The entrance and exit holes on this buck were most impressive, and it's pretty clear the deer didn't suffer. At the end of the day, a humane harvest should be your one and only concern when it comes to choosing a weapon to hunt with. You owe it to the animal to minimize their suffering. If you're confident enough to do that with a longbow or compound bow, more power to you. But don't shame others if their comfort zone is different. I'll admit, I'm a gun hunter first and foremost, and bringing a crossbow to my shoulder feels a lot more natural to me than coming to full draw with a vertical bow. Personally, I gave up hunting with a compound because I lost that comfort with it, and it wasn't for a lack of trying, either. I put in the time on the practice range every day in the summer, but I just couldn't translate good practice to success in the field with a compound. I had many, many misses over and under deer.
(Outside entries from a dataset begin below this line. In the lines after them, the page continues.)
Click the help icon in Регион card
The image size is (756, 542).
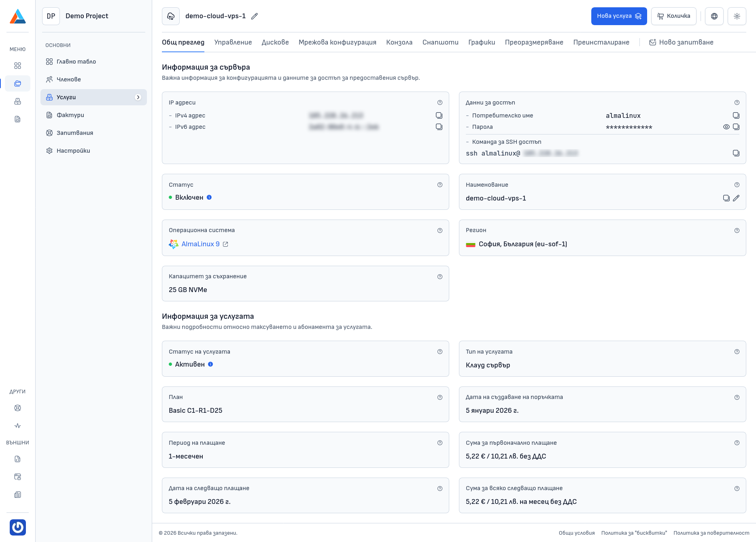tap(737, 230)
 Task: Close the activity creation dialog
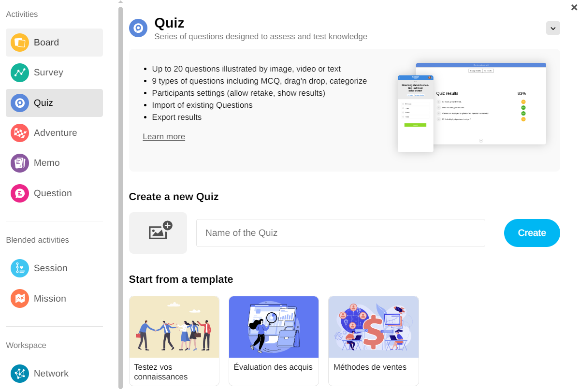tap(574, 7)
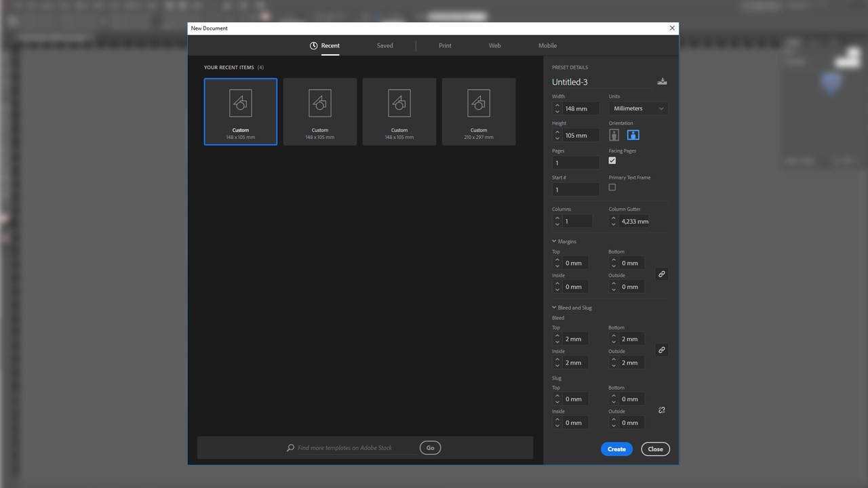Switch to the Mobile tab
This screenshot has height=488, width=868.
[x=547, y=45]
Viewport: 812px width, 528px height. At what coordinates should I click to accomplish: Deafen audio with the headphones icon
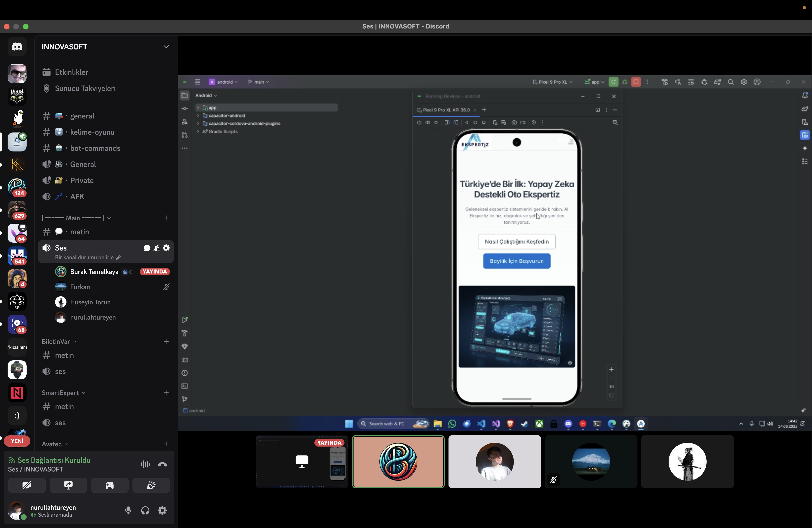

After a while, I decided I couldn't always make the ethical shot on an animal. I didn't want to give a bunch of deer non-lethal wounds in the process, so I sold my bow. I'm sure plenty of other hunters have had similar experiences.

Shaming Other Hunters Hurts Hunting

Hunter numbers are already declining, and people want to bash something that gives hunting opportunities to people who might not have tried bowhunting otherwise? Please tell me the logic in this way of thinking, because I see none.

Nothing scares someone away from something new quicker than that snobbish, elitist view. As long as the equipment and strategy a hunter chooses to use enable a hunter to make an ethical, clean, and legal harvest, it's not our place to judge. We don't have enough players on our team for us to start alienating new ones from ever trying. We're all on the same side here. Think about that this season before you judge someone on that buck they just proudly harvested with their crossbow.